[Stored records]
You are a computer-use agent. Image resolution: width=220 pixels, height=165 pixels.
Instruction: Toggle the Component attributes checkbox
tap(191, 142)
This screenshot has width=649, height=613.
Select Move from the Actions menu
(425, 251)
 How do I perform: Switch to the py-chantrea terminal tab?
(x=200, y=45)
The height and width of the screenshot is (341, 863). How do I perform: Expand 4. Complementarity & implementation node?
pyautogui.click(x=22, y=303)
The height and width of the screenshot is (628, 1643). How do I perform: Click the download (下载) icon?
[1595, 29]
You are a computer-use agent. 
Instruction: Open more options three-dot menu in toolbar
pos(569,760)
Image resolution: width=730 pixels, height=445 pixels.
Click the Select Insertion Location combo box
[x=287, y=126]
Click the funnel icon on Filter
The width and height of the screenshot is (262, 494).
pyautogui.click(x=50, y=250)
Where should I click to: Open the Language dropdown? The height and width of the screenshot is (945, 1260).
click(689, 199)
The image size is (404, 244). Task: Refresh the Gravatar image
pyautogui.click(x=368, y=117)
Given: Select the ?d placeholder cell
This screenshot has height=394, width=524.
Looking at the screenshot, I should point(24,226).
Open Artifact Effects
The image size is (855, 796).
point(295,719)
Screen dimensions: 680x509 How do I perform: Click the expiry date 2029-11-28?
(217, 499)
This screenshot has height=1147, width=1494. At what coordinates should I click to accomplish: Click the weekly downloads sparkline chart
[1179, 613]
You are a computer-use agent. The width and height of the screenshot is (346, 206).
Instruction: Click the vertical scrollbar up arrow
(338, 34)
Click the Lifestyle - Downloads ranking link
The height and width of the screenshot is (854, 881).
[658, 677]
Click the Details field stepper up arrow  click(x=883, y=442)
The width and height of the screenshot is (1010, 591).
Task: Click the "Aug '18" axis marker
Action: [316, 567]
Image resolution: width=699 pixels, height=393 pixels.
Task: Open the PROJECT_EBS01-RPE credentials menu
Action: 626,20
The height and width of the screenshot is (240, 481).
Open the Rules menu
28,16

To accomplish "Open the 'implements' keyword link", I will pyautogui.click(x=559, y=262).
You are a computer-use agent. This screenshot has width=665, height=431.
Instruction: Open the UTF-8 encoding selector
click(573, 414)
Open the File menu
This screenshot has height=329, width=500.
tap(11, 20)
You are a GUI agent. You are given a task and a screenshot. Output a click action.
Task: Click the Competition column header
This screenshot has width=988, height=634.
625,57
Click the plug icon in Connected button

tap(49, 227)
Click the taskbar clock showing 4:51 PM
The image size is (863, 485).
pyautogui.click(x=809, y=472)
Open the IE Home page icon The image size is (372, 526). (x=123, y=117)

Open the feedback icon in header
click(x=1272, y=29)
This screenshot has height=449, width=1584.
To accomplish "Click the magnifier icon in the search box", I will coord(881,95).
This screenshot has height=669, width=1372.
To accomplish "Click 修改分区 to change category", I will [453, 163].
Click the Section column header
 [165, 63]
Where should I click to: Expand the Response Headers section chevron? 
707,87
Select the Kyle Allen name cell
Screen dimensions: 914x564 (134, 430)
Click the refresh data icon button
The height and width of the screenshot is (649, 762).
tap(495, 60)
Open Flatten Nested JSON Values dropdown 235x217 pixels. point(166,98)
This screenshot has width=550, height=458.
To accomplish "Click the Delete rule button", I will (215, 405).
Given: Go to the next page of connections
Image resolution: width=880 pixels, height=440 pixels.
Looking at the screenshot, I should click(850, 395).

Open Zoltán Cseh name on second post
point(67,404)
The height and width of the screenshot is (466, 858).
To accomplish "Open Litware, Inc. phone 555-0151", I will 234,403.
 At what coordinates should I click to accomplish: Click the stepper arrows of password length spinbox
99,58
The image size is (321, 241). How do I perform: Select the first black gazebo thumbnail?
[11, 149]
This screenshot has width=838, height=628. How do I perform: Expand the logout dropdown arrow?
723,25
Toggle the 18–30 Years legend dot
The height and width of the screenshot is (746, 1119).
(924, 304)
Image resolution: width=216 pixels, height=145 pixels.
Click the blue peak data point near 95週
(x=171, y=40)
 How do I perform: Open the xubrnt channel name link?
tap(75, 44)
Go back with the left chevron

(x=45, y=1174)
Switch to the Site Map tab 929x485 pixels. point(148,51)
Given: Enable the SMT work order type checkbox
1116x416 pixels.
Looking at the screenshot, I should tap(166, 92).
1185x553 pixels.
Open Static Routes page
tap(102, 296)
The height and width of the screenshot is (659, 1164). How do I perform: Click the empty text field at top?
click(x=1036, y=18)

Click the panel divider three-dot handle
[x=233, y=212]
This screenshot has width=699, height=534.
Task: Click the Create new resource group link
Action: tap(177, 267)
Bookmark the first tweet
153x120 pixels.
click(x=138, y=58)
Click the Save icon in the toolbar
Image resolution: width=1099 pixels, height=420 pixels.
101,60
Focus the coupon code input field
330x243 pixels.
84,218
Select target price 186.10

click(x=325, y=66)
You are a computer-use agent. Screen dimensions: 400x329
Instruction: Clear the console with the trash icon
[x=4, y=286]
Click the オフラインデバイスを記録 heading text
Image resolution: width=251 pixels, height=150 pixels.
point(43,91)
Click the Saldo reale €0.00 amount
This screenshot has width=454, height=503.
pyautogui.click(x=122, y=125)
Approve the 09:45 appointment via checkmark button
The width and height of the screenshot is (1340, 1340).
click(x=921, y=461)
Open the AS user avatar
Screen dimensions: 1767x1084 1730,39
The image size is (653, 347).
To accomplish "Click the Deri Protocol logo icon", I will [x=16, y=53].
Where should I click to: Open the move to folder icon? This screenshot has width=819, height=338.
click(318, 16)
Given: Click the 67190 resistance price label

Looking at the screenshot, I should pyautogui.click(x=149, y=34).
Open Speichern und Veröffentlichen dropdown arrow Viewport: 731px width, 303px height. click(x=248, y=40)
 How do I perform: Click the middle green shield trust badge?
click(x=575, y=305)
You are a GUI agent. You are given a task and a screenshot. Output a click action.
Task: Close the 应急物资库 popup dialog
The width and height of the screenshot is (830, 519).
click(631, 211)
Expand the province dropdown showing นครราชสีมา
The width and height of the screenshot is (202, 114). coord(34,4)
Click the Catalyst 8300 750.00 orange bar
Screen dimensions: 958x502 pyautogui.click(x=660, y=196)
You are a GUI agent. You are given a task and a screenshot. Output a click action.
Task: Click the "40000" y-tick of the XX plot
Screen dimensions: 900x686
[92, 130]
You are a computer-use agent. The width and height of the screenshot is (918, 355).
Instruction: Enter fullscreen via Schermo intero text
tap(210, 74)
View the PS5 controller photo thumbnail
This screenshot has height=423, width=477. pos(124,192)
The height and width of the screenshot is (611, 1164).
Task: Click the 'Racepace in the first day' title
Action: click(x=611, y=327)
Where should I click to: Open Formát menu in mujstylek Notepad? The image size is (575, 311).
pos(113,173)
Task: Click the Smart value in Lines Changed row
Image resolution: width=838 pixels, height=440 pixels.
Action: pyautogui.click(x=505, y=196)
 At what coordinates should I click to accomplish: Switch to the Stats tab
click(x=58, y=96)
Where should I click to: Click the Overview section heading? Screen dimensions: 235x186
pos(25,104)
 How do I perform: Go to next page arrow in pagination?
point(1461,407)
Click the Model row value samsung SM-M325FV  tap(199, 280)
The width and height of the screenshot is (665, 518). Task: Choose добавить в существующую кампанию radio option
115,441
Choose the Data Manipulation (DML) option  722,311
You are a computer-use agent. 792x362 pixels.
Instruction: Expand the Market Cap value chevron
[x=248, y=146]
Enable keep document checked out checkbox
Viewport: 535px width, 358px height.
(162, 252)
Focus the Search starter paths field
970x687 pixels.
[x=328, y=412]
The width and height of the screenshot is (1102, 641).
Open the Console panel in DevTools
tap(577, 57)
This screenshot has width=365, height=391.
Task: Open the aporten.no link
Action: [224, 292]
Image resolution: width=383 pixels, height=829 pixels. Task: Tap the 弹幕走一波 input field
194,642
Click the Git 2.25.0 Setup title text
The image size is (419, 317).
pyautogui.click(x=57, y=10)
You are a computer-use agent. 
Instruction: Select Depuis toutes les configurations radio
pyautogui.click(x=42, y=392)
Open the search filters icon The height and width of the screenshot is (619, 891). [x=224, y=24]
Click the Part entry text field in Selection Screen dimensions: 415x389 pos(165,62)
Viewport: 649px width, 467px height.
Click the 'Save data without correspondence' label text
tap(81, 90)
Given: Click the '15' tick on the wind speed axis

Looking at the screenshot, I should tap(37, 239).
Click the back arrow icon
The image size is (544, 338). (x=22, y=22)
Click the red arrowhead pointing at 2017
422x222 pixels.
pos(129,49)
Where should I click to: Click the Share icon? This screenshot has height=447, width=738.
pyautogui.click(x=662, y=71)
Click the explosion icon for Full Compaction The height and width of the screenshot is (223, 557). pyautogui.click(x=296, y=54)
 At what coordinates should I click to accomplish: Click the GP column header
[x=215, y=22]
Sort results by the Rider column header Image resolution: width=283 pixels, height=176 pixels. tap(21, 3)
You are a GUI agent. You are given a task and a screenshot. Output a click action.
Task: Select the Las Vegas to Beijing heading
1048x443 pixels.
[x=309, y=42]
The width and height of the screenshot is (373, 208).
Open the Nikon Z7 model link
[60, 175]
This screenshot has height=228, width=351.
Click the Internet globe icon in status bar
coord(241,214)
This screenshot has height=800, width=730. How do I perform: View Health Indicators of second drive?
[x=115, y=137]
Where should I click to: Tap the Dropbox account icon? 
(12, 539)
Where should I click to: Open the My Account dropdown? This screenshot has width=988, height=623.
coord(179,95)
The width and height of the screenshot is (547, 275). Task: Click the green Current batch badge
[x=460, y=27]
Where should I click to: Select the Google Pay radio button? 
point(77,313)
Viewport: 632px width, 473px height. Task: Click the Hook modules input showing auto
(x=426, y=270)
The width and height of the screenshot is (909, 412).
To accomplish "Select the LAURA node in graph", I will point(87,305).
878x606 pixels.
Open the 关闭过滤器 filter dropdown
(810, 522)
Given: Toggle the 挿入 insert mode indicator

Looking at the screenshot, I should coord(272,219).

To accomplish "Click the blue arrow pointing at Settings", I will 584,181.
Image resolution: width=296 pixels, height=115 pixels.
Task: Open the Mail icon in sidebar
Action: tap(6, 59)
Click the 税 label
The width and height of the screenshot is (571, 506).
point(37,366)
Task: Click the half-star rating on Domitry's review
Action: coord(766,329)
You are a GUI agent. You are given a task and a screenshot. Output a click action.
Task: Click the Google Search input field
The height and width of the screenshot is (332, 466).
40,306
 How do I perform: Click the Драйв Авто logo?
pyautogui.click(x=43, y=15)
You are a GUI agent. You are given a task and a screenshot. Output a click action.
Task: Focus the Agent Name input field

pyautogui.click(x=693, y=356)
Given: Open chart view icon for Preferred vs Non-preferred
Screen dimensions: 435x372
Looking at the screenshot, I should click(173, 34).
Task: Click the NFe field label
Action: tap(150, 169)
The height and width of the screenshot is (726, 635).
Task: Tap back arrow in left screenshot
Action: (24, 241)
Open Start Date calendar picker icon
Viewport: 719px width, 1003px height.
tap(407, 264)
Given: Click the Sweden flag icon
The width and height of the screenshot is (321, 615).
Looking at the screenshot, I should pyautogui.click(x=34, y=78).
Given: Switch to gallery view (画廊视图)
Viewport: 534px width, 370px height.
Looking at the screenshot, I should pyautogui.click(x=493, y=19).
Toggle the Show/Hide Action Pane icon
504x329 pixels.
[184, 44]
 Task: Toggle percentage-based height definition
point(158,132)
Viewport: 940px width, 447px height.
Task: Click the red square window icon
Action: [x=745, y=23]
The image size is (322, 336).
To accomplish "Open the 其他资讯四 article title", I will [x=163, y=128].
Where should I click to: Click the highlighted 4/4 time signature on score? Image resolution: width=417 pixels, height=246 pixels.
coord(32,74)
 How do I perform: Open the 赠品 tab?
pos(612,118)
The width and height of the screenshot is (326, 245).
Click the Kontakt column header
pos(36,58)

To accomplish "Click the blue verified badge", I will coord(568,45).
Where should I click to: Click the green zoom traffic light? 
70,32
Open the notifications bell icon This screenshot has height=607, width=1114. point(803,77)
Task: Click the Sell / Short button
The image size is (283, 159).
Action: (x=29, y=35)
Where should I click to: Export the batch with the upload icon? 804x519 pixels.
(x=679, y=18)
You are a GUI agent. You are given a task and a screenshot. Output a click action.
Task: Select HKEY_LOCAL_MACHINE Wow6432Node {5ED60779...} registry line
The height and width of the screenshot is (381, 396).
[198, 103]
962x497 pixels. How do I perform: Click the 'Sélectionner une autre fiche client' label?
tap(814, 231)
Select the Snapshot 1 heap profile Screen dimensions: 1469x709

### Task objective:
Of the lines above, retype only those from the line containing "Task: Toggle percentage-based" through the line containing "Task: Click the Sell / Short button", including both, exactly.

### Answer to this exercise:
 Task: Toggle percentage-based height definition
point(158,132)
Viewport: 940px width, 447px height.
Task: Click the red square window icon
Action: [x=745, y=23]
The image size is (322, 336).
To accomplish "Open the 其他资讯四 article title", I will [x=163, y=128].
Where should I click to: Click the highlighted 4/4 time signature on score? Image resolution: width=417 pixels, height=246 pixels.
coord(32,74)
 How do I perform: Open the 赠品 tab?
pos(612,118)
The width and height of the screenshot is (326, 245).
Click the Kontakt column header
pos(36,58)

To accomplish "Click the blue verified badge", I will coord(568,45).
Where should I click to: Click the green zoom traffic light? 
70,32
Open the notifications bell icon This screenshot has height=607, width=1114. point(803,77)
Task: Click the Sell / Short button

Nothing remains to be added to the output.